11/6/08

Tiene que cambiar nuestra forma de vivir



NO esperemos que baje el petróleo. No esperemos que bajen los precios No esperemos que los tipos de interés reduzcan el Euríbor. No esperamos, por tanto, que las hipotecas resulten más soportables. No esperemos que suban los jornales. Y las pensiones. Y que la bolsa se ponga por las nubes y todos los inversores se forren de nuevo, como se han forrado en los últimos años. No esperemos que los mileuristas se conviertan, de la noche a la mañana, en dosmileuristas. No esperemos que se acaben las huelgas. Ni que la Madre Teresa de Calcuta resucite y sea nombrada presidenta del Banco Mundial. No. No esperemos nada de eso. Porque en nada de eso está la raíz del problema económico que a todos nos trae de cabeza. Las malas noticias económicas, que cada día nos traen los periódicos, no son sino la punta del iceberg cuya inmensa profundidad se nos oculta. Es más, yo me pregunto si no nos conviene a todos este zamarreón económico que estamos recibiendo. A ver si, de una puñetera vez, nos enteramos de que la crisis económica, que a unos preocupa y a otros angustia, empieza a ser el final de una época y comienza a ser el inicio de otra.
Me explico. La economía, la política, la vida en general, en el mundo entero, se ha organizado de forma que un 20% de la población mundial consume el 80% de los bienes de uso y consumo que se producen en todo el planeta, mientras que el 80% de los habitantes de la tierra se tiene que contentar con el 20% de lo que se produce en todo el mundo. Este dato global, con todas las precisiones y matizaciones que necesite, no sólo es incontestable, sino que se agrava, de forma irritante y escandalosa, en los casos límite, tanto por arriba (los más ricos) como por abajo (los más pobres). Teniendo en cuenta que, en el caso de los pobres, la situación es tan espantosa que, ahora mismo, son más de 850 millones los seres humanos que tienen que vivir con menos de un dólar al día. O sea, en este momento hay cerca de mil millones de criaturas abocadas a una muerte temprana y criminal. Porque el hambre no espera. El hambre mata. Y mata pronto, de la forma más humillante y cruel que se puede asesinar en este mundo.
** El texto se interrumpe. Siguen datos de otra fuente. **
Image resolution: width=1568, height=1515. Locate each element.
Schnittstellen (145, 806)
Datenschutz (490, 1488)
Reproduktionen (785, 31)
¿Por qué no se le pone solución a este estado de cosas? Hace unos días, en la cumbre de la FAO, celebrada en Roma, se han reunido más de 130 presidentes de gobierno de todo el mundo. Y no han llegado a ninguna conclusión eficaz. Se dice que falta voluntad política. Y es verdad. Pero eso no es toda la verdad. Porque el fondo del asunto está en que los políticos de los países ricos (caso de España) tienen que gobernar a millones de ciudadanos que nos hemos acostumbrado a una forma de vivir, en un nivel de gastos, de comodidades y, en no pocos casos, de despilfarro, que no estamos dispuestos a dejar, ni a ceder, por nada del mundo. En tales condiciones, las posibilidades de cambio económico que les quedan a los políticos son muy reducidas. El gobernante que quiere gobernar a gente así, no tiene más remedio que contentar a sus votantes, en la medida de lo posible. Somos, pues, nosotros, los ciudadanos los que limitamos la voluntad política de quienes nos gobiernan.
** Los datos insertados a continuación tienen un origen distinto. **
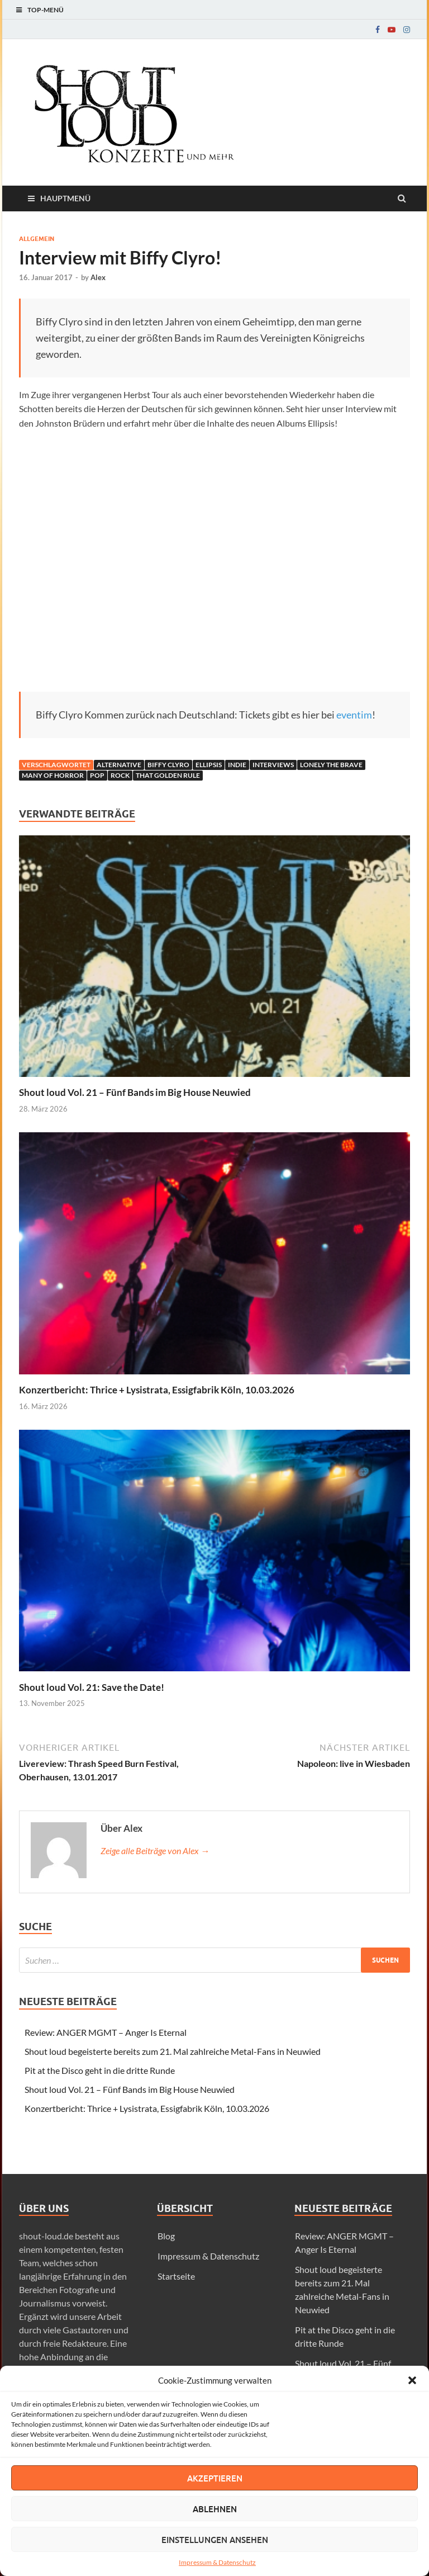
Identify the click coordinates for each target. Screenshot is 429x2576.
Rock (120, 775)
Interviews (273, 764)
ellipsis (209, 764)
Por otra parte, hay que hacerse el cuerpo a que el mundo ha tomado un giro nuevo que no tiene vuelta atrás. Mientras los pobres del mundo se han limitado a sobrevivir como podían, nosotros hemos podido vivir de bien en mejor, hasta llegar al lujo y al despilfarro en muchos casos. Pero eso se está acabando. Porque más de mil millones de chinos y cerca del mil millones de indios han dicho que basta ya de supervivencia. Y quieren vivir como nosotros. Ahora bien, el mundo no da para tanto. Porque carece de fuentes de energía para satisfacer la inagotable apetencia de consumo, de lujo y despilfarro que necesitamos los más de seis mil millones de habitantes que tiene el plantea. Si los seis mil millones se empeñan en vivir como se vive en España, es seguro que no hay para todos. Nuestro nivel de vida no es aplicable al mundo entero. Y conste que el problema no está ni en el egoísmo de los ciudadanos ni en la cobardía de los políticos. El problema está en el sistema. Un sistema que, para perpetuarse y crecer, tiene que ser a base de meterle en la cabeza a la gente que 'felicidad' es igual a 'consumo'. Y que, por tanto, a más consumo más felicidad. Pero felicidad sólo para los que vivimos en los países ricos. Porque así lo impone la lógica del sistema. Esto es lo que hay que cambiar. Los países pobres no necesitan limosnas. Lo que necesitan son inversores que produzcan riqueza. El día que se acaben los privilegios productivos y comerciales de los grandes empezarán a mejorar los chicos. Y todos nos iremos igualando. Habrá menos lujo y menos despilfarro, pero más humanidad.
Hay que cambiar la mentalidad y la forma de vivir. No es verdad que 'felicidad' es igual a 'consumo'. La felicidad no depende de las 'cosas' que se tienen, sino de las 'personas' que nos acompañan, que nos respetan, que nos toleran, que nos quieren. 'Felicidad' es igual a 'convivencia' respetuosa, tolerante, grata, cordial. Está demostrado que la gente no se siente más feliz cuando gana más dinero, sino cuando gana más dinero que el vecino o el compañero de trabajo. Es urgente re-orientar la productividad y el comercio en función, no de los caprichos que impone el lujo, el despilfarro, la vanidad infantil o la prepotencia de algunos, sino con vistas a cubrir las necesidades de todos.